I’m not really sure where I am right now. I’ve been binging and purging pretty much daily, and I’m completely exhausted from it. I’m completely amazed at the 180 I’ve done since last month. Every night I go to bed with every intention of getting up early to workout. I feel disgusting – fat, tired, moody, and sore. It still blows my mind how much purging affects my body. When I was younger, it didn’t used to take such a toll on me – I could still find energy to work and purge and even workout. Now I’m sleeping late and passing out on the couch before 8PM. But for as bad as I feel, I can’t seem to kick this little phase. The good news is that I have a session with Dr. Gray tonight, so hopefully I can work through some of these things.

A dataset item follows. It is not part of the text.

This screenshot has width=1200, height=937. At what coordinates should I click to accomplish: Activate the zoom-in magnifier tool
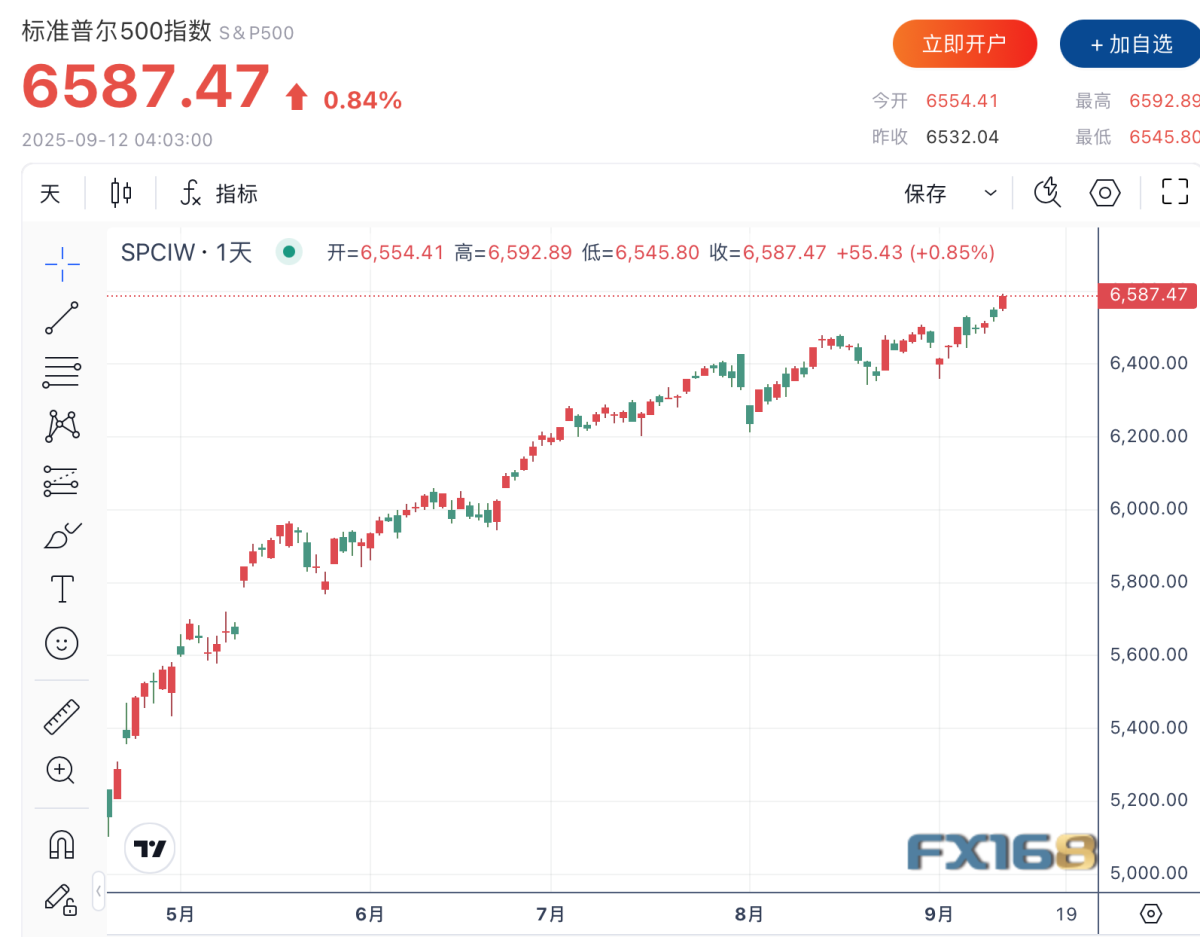tap(61, 770)
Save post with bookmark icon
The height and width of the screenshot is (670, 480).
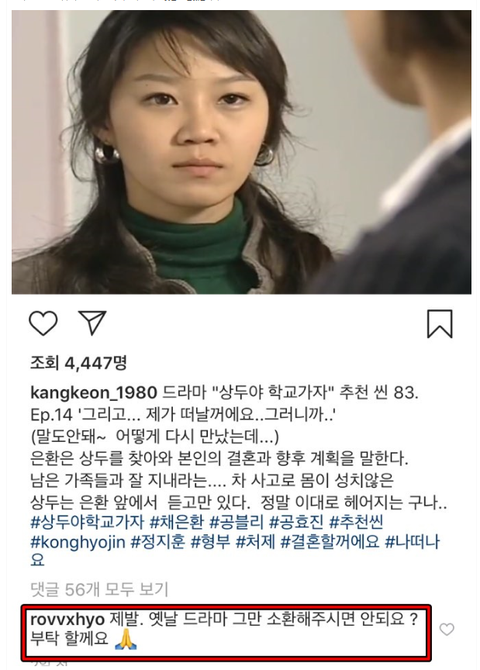(440, 324)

Last weekend I visiting my friend Maria in Charlotte. It had been quite awhile since we’d seen each other, and it was really good to just hang out with someone I can be completely comfortable around. Not that some major breakthrough occurred, but it was nice to see her and talk about our lives and the things we struggle with. I don’t have many friends that I can talk to frankly about my issues, but Maria is one of those people who I can pick-up with right where I left off.

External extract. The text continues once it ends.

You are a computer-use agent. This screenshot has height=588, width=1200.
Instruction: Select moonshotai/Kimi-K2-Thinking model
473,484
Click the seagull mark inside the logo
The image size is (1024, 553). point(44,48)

Work is pissing me off. There’s this idiot in my department who makes my skin crawl. He wears some sort of strange cologne/body musk and he stands entirely too close to me when he talks. Aside from his personal creepiness, he also sucks at his job. I’m talking administrative paper-pushing 101 and this guy can’t get it together enough to move on to any other tasks. Because I’m still technically deferring to my supervisor, we continue to give him chances. I think we’re finally going to let him go in a couple weeks if he doesn’t straighten up, but I have to deal with the brunt of his moronic existence.

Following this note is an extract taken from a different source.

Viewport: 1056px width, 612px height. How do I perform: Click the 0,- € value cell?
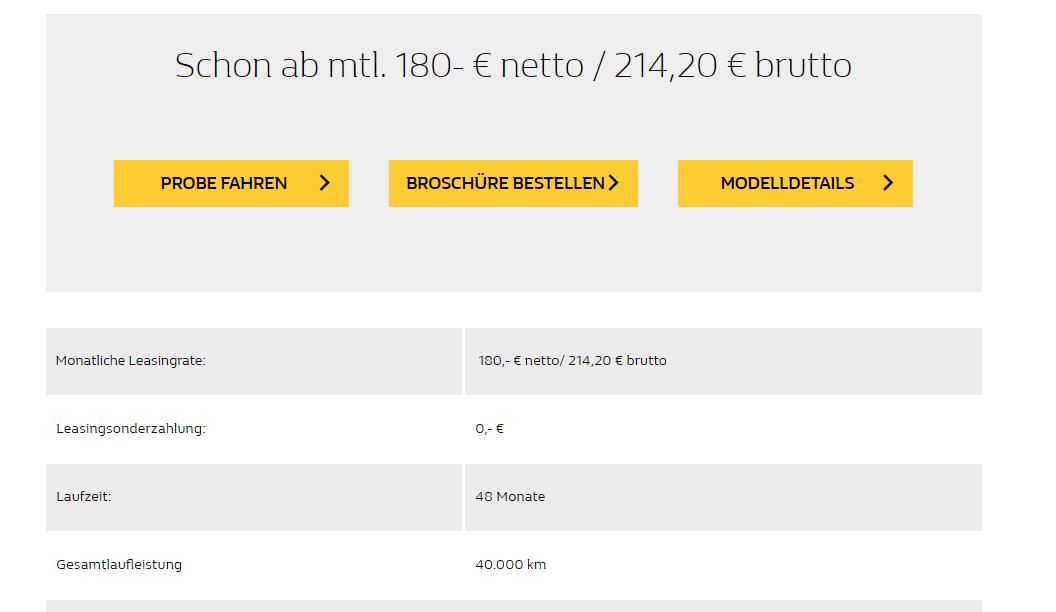pos(723,429)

I don’t know, I’m having one of those days/weeks/months. I feel like I’m going to jump out of my skin and I just want to sleep at the same time. I’m going on yet another weekend getaway in a few days, and then next week Andres comes. I need to decompress in a major way, but beyond the few hours I have in the evening, I’m not sure when that will happen. I wish I had a life coach whispering in my ear that I can, in fact, do this.